**Work instructions**
In the data, find the word "agent" and copy out every line that has it.

Data excerpts
* * * * * * * * *

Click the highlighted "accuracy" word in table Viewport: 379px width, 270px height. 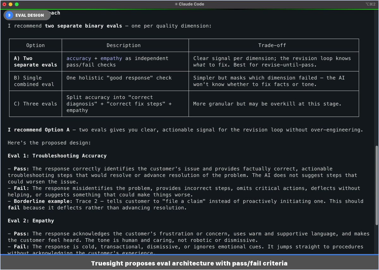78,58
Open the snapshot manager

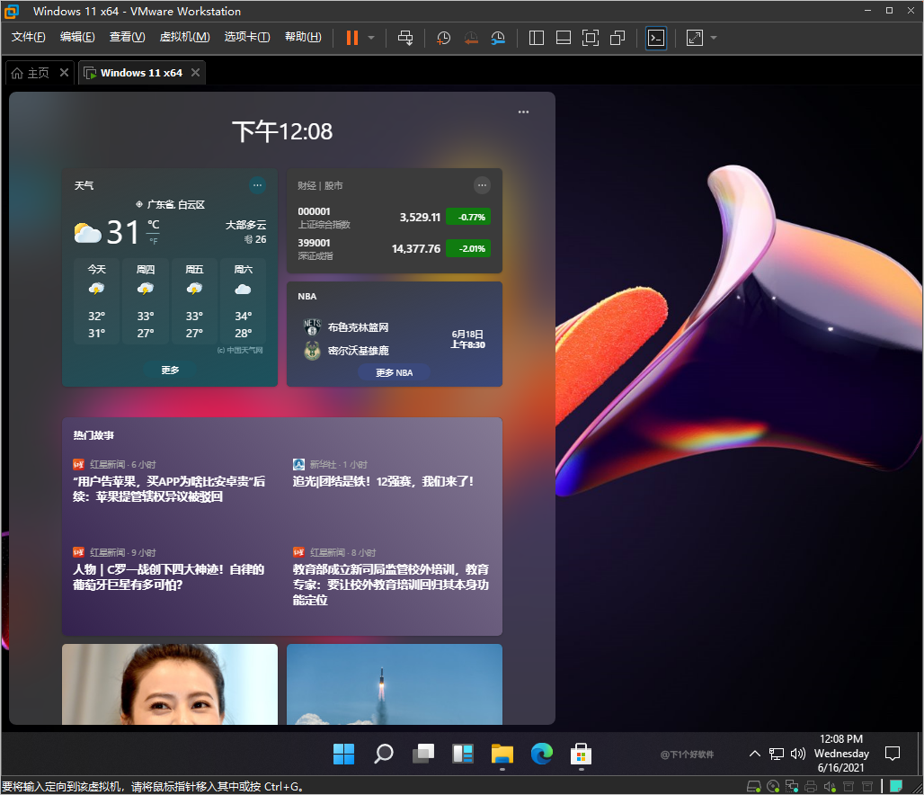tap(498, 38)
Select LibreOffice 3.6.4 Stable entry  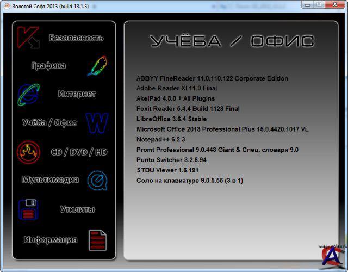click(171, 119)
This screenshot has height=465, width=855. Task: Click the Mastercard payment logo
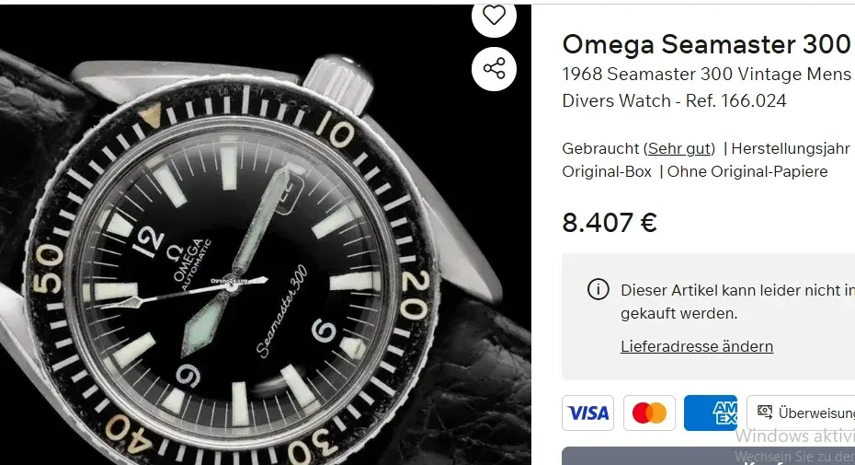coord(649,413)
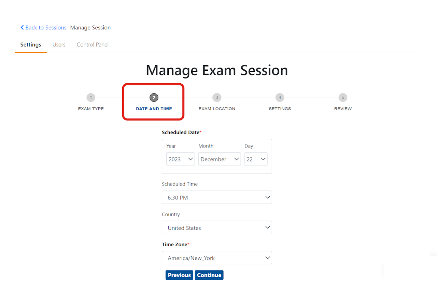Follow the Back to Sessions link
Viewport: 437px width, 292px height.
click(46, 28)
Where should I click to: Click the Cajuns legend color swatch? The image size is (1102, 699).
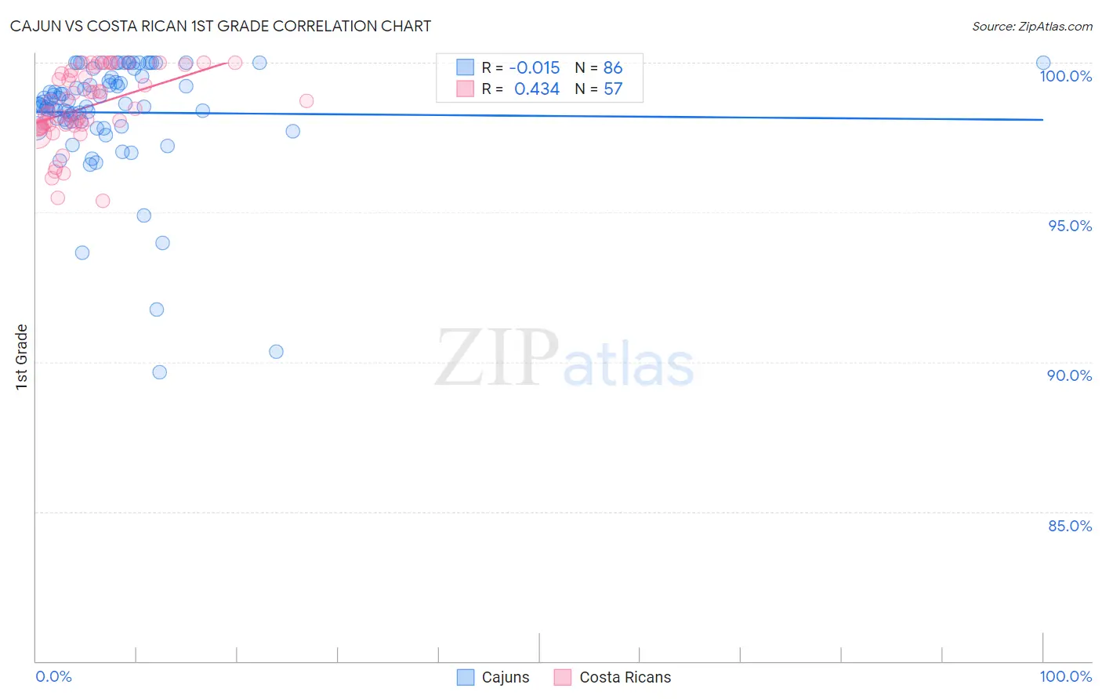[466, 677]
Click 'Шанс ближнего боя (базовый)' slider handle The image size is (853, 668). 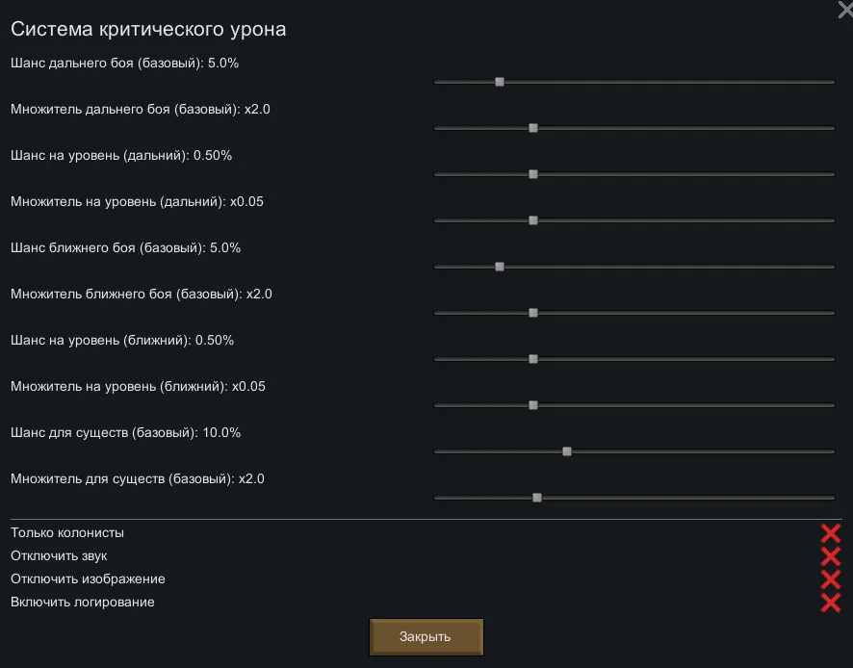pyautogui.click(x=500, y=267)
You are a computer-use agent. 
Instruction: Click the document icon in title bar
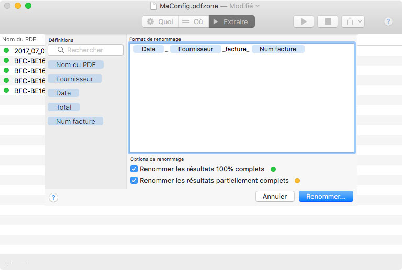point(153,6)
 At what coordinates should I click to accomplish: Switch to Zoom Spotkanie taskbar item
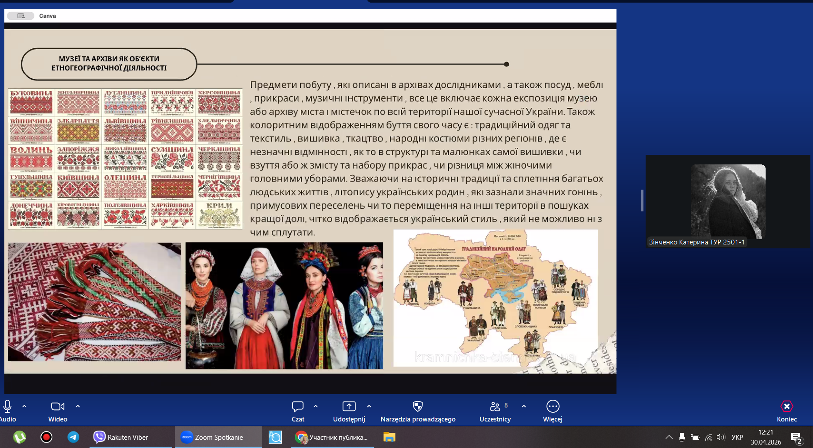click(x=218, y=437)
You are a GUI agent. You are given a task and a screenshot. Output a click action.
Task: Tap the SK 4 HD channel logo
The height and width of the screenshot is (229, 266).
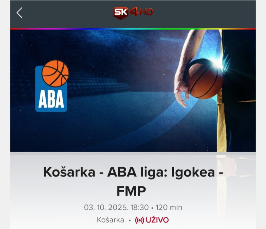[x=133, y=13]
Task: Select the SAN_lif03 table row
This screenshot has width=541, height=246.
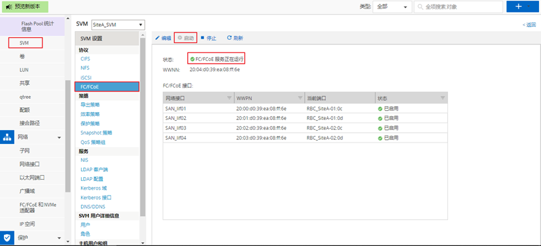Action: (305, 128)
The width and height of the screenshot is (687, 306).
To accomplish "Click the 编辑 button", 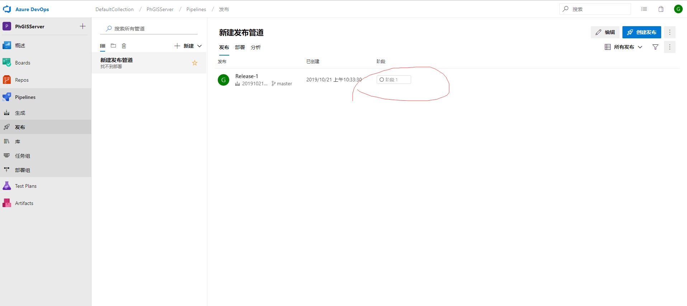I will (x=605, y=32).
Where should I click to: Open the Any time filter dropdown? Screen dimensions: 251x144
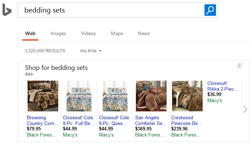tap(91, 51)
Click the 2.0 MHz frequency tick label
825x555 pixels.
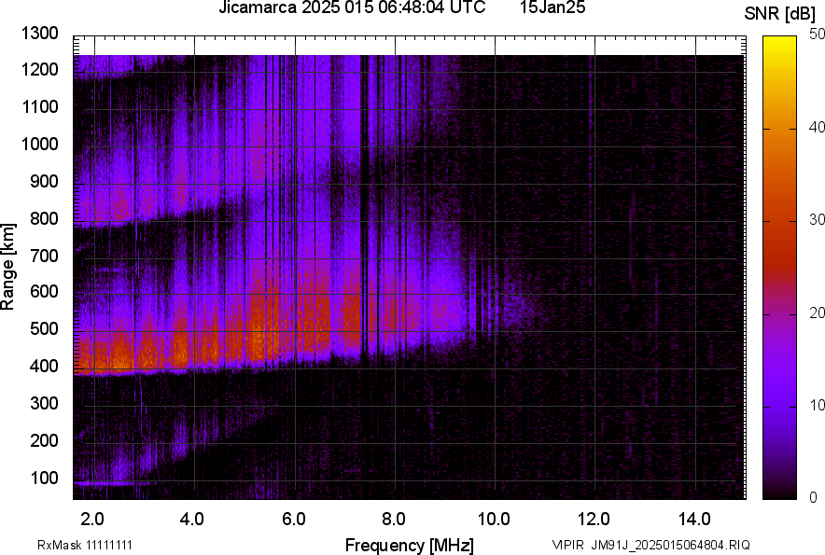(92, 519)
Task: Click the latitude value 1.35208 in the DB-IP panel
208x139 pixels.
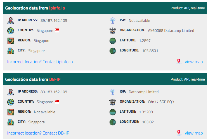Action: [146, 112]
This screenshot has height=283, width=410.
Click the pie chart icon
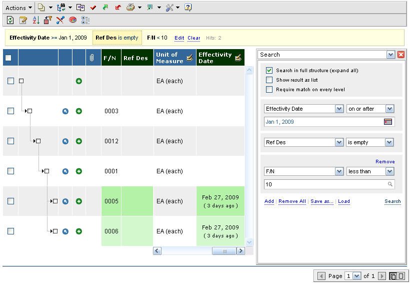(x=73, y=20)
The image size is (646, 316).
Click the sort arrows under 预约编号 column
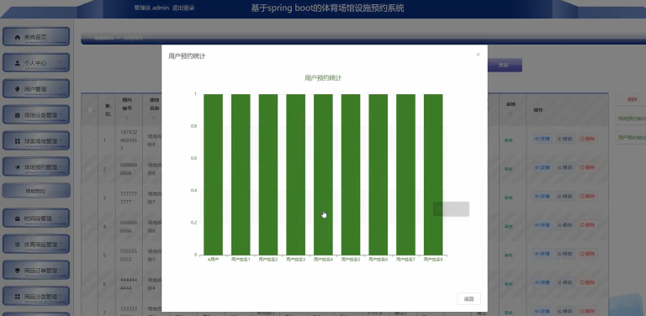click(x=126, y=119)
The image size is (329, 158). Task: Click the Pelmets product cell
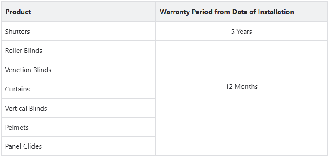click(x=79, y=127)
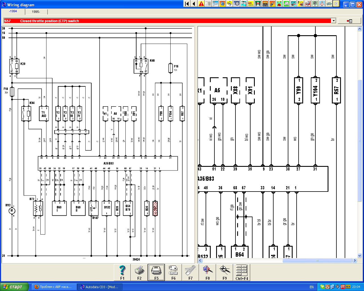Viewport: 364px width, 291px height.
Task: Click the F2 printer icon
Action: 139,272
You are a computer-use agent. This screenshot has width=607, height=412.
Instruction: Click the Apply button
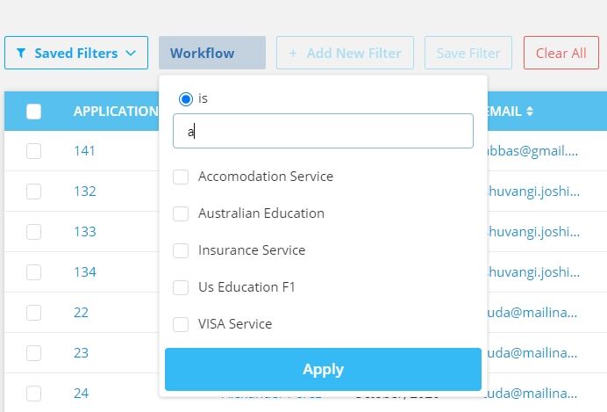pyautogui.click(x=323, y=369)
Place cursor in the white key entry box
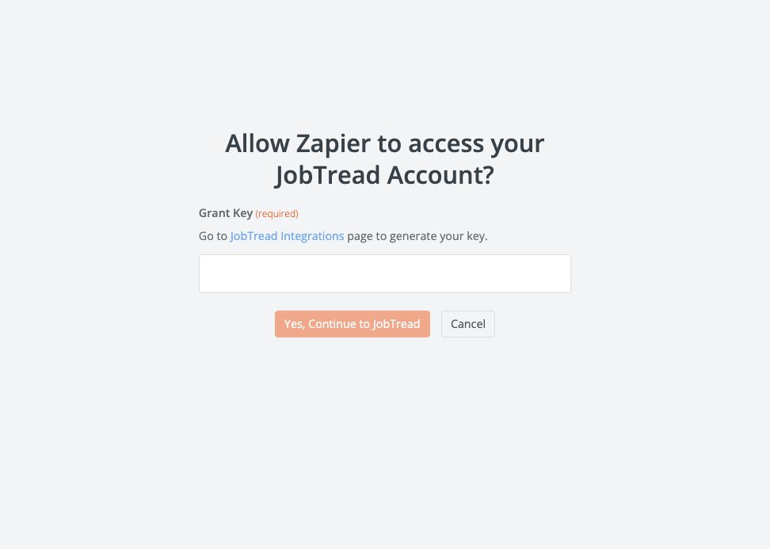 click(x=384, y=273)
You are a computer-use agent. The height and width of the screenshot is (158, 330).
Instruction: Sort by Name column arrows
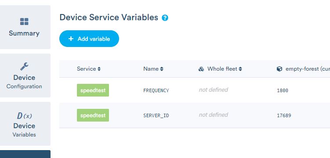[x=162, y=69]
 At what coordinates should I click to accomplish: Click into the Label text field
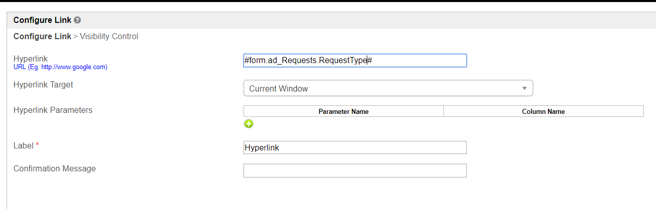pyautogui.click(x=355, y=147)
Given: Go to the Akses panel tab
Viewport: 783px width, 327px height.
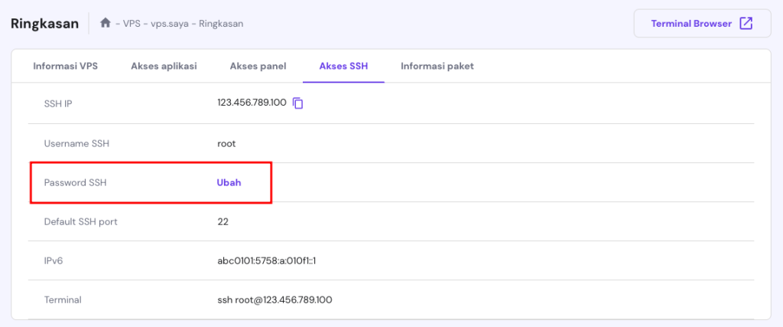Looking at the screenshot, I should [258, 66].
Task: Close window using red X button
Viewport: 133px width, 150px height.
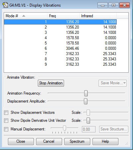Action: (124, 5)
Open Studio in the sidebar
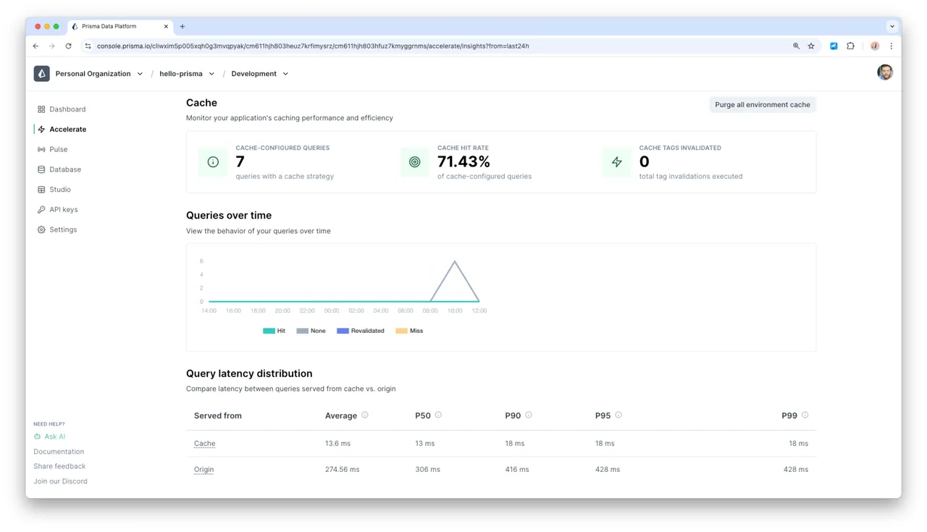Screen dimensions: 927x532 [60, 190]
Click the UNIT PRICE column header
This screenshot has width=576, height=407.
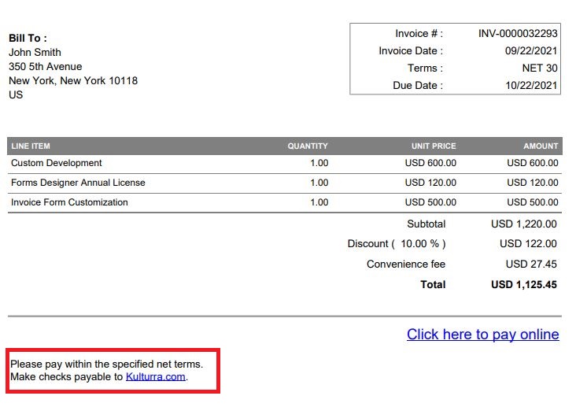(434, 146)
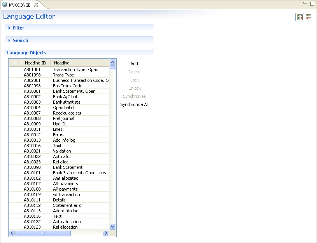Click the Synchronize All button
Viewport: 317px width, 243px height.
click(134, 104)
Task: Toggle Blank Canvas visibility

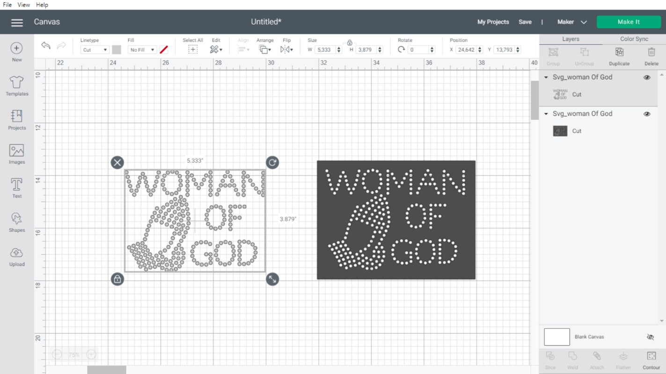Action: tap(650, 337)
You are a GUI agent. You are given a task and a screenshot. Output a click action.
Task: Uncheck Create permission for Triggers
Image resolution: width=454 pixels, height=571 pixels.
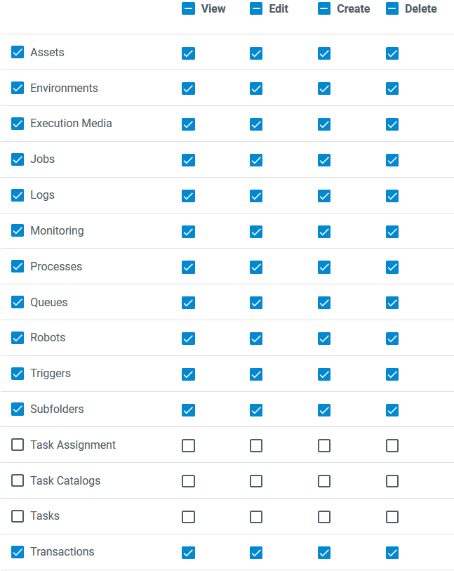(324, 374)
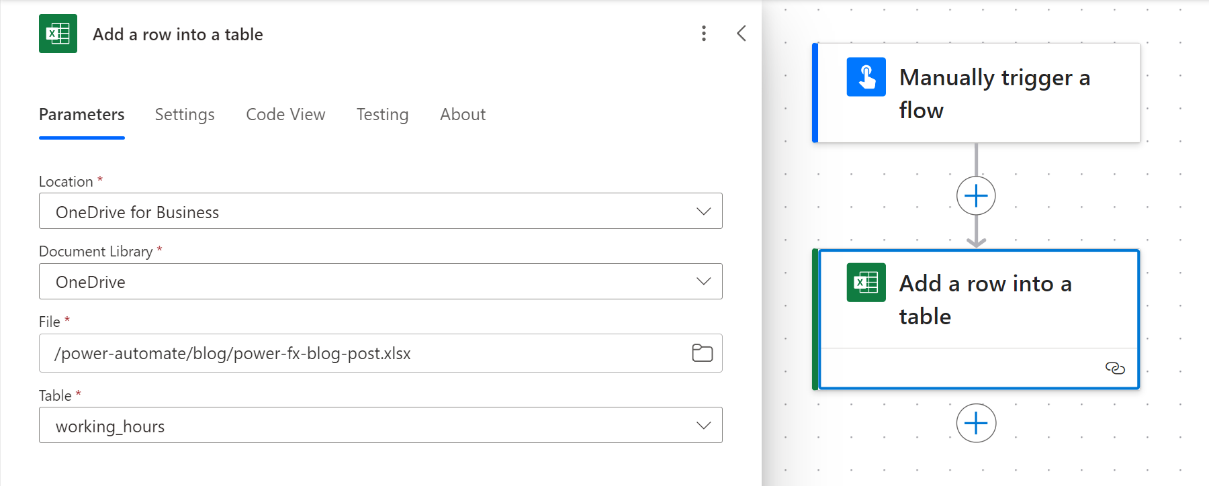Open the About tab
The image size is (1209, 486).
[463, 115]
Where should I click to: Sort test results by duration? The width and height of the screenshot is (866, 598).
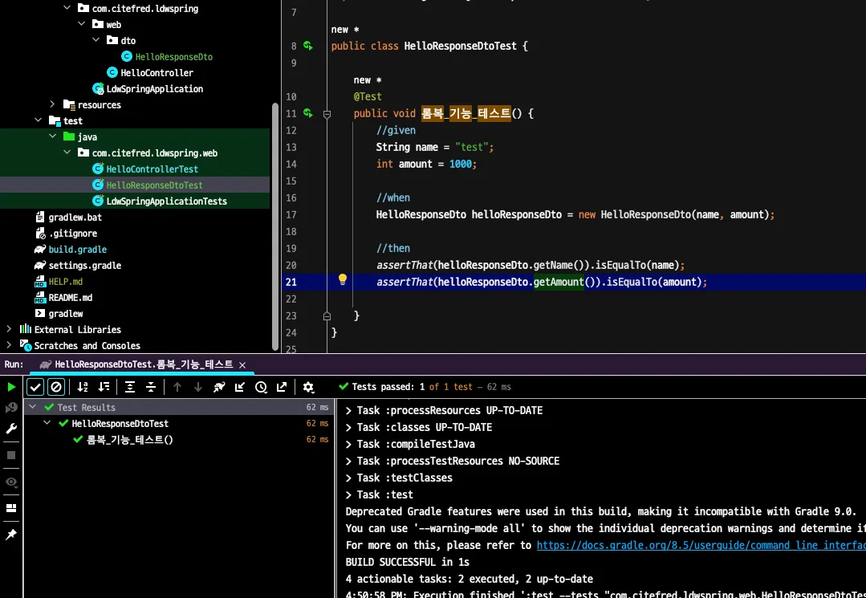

* * * * * * * * *

**Response to this task**
You are a computer-use agent. 
You are a GUI agent. You are given a task and a screenshot. Output a click action.
You are a computer-use agent. This screenshot has width=607, height=412.
You are a computer-use agent. The height and width of the screenshot is (158, 330).
You are a GUI agent. You are given a task and a screenshot. Output a click action.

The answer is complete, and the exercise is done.